TAREA ASIGNADA A: Pasa a una lista numerada todo lo que va desde la línea que contiene "Image resolution: width=1228" hasta el final de los registros de más abajo, con ambos extremos incluidos. Omite las líneas en blanco.

PASAJE:
----------------------------------------
El rascacielos de la estación de policía. |
En medio del fragor
de su misión, Deckard da con Rachel (Sean Young), bella replicante que cree
creer que es humana. Tras un primer encuentro que termina con la ruda
advertencia que él le hace sobre su naturaleza pseudo humana, afirmando que los
supuestos recuerdos que posee son meros implantes némicos de la sobrina del
dueño de Tyrrell Corp., el encuentro erótico entre ellos sigue a un momentum determinante que la humaniza:
Salva la vida del teniente cuando Leon (Brion James), amante de la recién
retirada Zora, está a punto de, literalmente, sacarle los ojos en un sucio
callejón a unos metros de los cristales rotos del mall. La dinámica del encuentro romántico entre ellos (en el
departamento de un piso 92, a
media luz, entre ocres y con la testaruda sombra giratoria de los molinos de
energía de las azoteas circunvecinas) destaca el código y la paradoja de eso
que llamamos amor. Por una parte, él le enseña a decir ‘te deseo’, ‘te amo’: el
imperativo de la semántica amorosa perfectamente determinada y establecida por
el código del amor pasional[1]. Por otra, y en
esto Scott teje fino, el amor, para ser, deberá surgir de una inalcanzable
pureza esencial; una virginidad que no es física, sino conceptual: desde un
cerebro que no conoce dicho síndrome –biológico, químico, lingüístico–. La
paradoja, por supuesto, es que ello habrá de verificarse exclusivamente en un
ente que no sea humano; en la hermosa, fría e inquietante androide Rachel.
Cuando Roy (Rutger
Hauer), el líder del grupo fugitivo, logra accceder al dormitorio mismo de
Tyrell (Joseph Turkel), le reprocha su falta de voluntad y de pericia para
otorgarle más vida y, con ella, posibilidades de ser en el mundo. Acto seguido,
con la ambivalencia de la pena y la ira, lo mata con sus propias manos,
hundiéndole los bulbos oculares y fracturando su cráneo. La creación da cuenta
de su creador. Es decir, primero reafirma su ceguera –de hecho, Tyrell es
miope; un dios miope– que no lo dejó
ver la perfección de sus engendros. Después, le destroza la cabeza, eliminando
materialmente su capacidad de razonar. Ahora sólo habrá lugar para un nuevo
cerebro, si bien fatalmente condenado a una rápida extinción. El hijo ha matado
al padre en un desesperado arrebato que en nada cambia su destino fatal; los
dados fueron echados de antemano: matar a dios no vuelve inmortales a sus
engendros.
Deckard quebrará con
sus mini proyectiles el torso de una replicante más, Pris (Darryl Hannah);
modelo de seducción o puta del espacio, amante de Roy, y enfrentará su destino
dentro de un abandonado, herrumbroso y dañado edificio del centro de la ciudad
que se cae a pedazos. El recinto es la sinécdoque de la urbe y la humanidad
toda. Representación de la soledad, la decadencia y el olvido, coronado por el
inexorable paso del tiempo simbolizado por la perenne rotación de las aspas de
los molinos de energía de la azotea. Espacio arquitectónico, es decir vital,
donde lo humano y lo humanoide medirán fuerzas para descubrir no quién
conquistará ese espacio vacío, sino quién logrará malamente sobrevivir bajo la
lluvia y la polución perpetuas; a la sombra del desencanto y la pérdida de
sentido social.
----------------------------------------
REGISTROS DADOS:

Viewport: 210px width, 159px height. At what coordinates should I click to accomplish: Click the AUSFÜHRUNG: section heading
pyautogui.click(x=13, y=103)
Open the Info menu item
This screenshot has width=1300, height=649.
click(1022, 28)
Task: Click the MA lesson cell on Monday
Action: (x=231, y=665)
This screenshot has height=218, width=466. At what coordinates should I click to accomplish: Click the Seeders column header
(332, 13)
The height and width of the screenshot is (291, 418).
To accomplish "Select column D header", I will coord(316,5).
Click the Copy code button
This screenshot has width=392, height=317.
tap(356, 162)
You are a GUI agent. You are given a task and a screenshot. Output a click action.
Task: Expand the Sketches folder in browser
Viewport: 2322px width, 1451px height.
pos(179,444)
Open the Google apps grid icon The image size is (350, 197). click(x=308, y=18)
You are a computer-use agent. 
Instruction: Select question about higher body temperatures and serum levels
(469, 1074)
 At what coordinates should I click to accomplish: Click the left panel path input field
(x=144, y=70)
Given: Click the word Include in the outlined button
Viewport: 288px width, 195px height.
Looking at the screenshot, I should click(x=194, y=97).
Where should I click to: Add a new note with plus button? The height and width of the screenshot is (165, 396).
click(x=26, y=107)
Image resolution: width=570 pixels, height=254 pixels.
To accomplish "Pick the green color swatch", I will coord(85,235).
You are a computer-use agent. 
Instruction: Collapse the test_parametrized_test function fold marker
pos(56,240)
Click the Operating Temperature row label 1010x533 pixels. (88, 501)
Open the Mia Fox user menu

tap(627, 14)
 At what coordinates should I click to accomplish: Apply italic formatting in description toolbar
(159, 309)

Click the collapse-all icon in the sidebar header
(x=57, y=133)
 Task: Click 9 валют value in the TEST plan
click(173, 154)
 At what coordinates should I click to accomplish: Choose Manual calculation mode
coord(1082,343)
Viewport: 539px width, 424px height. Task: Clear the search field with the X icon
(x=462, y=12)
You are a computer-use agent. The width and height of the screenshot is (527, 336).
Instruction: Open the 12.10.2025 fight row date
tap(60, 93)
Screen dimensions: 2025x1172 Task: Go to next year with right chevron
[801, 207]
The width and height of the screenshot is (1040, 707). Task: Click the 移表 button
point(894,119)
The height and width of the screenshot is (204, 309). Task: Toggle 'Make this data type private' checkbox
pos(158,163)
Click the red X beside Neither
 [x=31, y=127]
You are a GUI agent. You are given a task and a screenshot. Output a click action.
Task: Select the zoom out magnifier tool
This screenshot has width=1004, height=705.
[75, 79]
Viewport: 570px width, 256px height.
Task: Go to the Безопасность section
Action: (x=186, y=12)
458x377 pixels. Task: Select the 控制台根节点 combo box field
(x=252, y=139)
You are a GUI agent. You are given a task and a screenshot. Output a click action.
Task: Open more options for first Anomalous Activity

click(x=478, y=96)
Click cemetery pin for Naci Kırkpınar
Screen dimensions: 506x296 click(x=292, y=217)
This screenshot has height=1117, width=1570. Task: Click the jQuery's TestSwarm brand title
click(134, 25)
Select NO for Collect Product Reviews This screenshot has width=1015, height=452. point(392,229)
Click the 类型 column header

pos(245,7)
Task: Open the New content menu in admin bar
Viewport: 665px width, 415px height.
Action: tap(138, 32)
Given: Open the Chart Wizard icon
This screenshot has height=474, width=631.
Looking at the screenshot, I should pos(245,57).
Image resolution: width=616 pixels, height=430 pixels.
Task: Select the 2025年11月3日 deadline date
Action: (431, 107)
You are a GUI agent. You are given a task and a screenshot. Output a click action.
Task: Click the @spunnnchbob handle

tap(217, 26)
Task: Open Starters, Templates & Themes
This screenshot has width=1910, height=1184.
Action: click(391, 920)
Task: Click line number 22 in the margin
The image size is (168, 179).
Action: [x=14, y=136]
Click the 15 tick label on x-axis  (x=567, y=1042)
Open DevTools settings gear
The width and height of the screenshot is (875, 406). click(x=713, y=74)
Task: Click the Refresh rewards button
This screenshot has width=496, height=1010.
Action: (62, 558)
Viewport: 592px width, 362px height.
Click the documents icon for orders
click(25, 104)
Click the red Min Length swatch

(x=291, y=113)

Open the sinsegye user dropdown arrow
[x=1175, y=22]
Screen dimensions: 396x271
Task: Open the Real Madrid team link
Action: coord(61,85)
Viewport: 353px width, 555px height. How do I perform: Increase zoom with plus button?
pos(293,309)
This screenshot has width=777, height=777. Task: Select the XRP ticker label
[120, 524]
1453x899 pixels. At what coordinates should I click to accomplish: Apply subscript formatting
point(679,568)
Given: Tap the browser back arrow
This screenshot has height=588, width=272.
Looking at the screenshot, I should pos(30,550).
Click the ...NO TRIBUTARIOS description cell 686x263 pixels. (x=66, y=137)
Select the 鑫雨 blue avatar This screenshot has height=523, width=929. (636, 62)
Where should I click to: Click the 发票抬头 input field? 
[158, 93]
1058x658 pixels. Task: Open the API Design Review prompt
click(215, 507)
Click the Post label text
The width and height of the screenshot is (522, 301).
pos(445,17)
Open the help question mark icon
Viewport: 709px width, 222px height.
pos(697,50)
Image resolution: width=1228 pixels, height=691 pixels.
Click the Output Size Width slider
----------------------------------------
TAREA ASIGNADA B: Según el pasaje, ¿en qué piso está el departamento donde se desarrolla el encuentro romántico entre Deckard y Rachel?

RESULTADO COMPLETO A:
1. Image resolution: width=1228 pixels, height=691 pixels.
2. Click the Output Size Width slider

RESULTADO COMPLETO B: En el piso 92.